La forêt de Vorms était vaste comme trois comtés.
Il serait bien difficile de retrouvé le monstre dans ce dédale
de collines hostiles, d'arbres morts et de buissons épineux.
Nos deux chevaliers étaient perplexes, certes, mais point désespérés.
Ils consacrèrent le reste de la soirée au repos et à
la méditation.
Il ne fut pas nécessaire d'attendre
bien longtemps pour que le dragon se manifesta à nouveau. Sa rage
était immense, comme sa volonté dans découdre. Une
soif insatiable de sang et de chère humaine animait chacune de
ses pensées. Contre toute attente, il réapparu, tôt
le matin, dans la plaine du levant sur le chemin de Gaalro, surgissant
du ciel comme une nuée vénéneuse, couvrant, pour
un instant, le maigre soleil d'hiver de milliers de battements d'ailes,
noires comme la peste.
Glanhorn, qui ne se laissait pas si facilement surprendre, eut très
vite une idée. Il se jeta sur la créature avec une telle
fougue et une telle insistance, coupant un peu par ci, tranchant un peu
par là, qu'il parvint à attiré sur lui seul, toute
l'attention de la bête, provoquant du même coup l'étonnement
et la jalousie du valeureux Pandore. Les yeux du dragon, ivre de colère,
étincelaient comme deux rubis des Indes. Le chevalier dirigea son
coursier vers la ville, entraînant à sa suite son ennemi.

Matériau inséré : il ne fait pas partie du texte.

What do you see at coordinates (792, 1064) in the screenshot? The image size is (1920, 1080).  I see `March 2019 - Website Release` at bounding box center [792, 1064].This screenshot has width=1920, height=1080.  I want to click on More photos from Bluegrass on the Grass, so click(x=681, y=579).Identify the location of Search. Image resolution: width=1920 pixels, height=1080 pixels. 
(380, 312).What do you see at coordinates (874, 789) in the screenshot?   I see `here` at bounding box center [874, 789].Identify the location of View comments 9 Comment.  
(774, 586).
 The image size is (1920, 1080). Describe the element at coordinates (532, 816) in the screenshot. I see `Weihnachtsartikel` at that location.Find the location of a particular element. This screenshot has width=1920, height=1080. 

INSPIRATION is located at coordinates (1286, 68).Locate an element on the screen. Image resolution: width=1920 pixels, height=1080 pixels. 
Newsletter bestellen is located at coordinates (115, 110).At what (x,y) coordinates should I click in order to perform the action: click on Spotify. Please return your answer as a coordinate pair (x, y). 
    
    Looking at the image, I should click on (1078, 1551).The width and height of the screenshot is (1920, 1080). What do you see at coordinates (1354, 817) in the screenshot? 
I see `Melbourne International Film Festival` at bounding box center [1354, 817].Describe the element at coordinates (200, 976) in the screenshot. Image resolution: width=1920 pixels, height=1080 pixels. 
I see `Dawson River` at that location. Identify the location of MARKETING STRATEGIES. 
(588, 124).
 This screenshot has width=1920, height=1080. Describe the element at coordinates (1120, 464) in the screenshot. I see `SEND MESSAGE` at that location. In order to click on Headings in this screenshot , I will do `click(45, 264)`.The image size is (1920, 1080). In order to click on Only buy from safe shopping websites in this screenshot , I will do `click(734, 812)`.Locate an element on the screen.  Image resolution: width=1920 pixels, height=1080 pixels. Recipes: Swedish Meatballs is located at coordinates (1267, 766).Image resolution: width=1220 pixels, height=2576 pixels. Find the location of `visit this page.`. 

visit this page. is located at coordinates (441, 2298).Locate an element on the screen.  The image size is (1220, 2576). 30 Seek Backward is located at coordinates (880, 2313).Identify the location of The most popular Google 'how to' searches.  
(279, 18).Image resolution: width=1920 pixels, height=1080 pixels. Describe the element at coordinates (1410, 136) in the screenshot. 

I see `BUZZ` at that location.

La course était intense et le péril gigantesque ! Glanhorn
passa la première porte, puis la seconde et enfin gravit la colline
qui conduisait à l'église. Le dragon, toujours à
ses trousses, faillit plus d'une fois l'atteindre. Devant les ruines de
la grande et belle tour, le chevalier mit pied à terre, puis il
s'empara prestement de la lourde hampe d'acier qui avait été
l'ornement singulier du pauvre monument, et la pointa vers le monstre.
Celui-ci ne sut pas refréner sa course et s'empala de tout son
long sur le pic acéré. Ainsi mourut le démon de Vorms.
Glanhorn et Pandore se séparèrent, promettant de se soutenir
en toute circonstance et de s'aimer à jamais. Puis le vieux chevalier
prit la route de Hunter, comté du prince Sargan, tandis que le
jeune preux revint auprès de son bon roi, avec dans sa sacoche,
un seul croc, et non point la tête qui était trop lourde,
de l'horrible créature. L'objet impressionna tant que le fils de
Eberngatt fut surnommer : Yann le tueur de dragon.
A la cour du roi Tarkouen-le-Sage, il y eu bien des réjouissances,
tandis que bien des curs solitaires et tendres connurent, à
la vue du jeune et noble chevalier, leur premier émoi. Mais ceci
est une autre histoire.
Tout s'est joué en silence et Fortune
à choisi
La valeur contre l'ombre et le bien triomphant.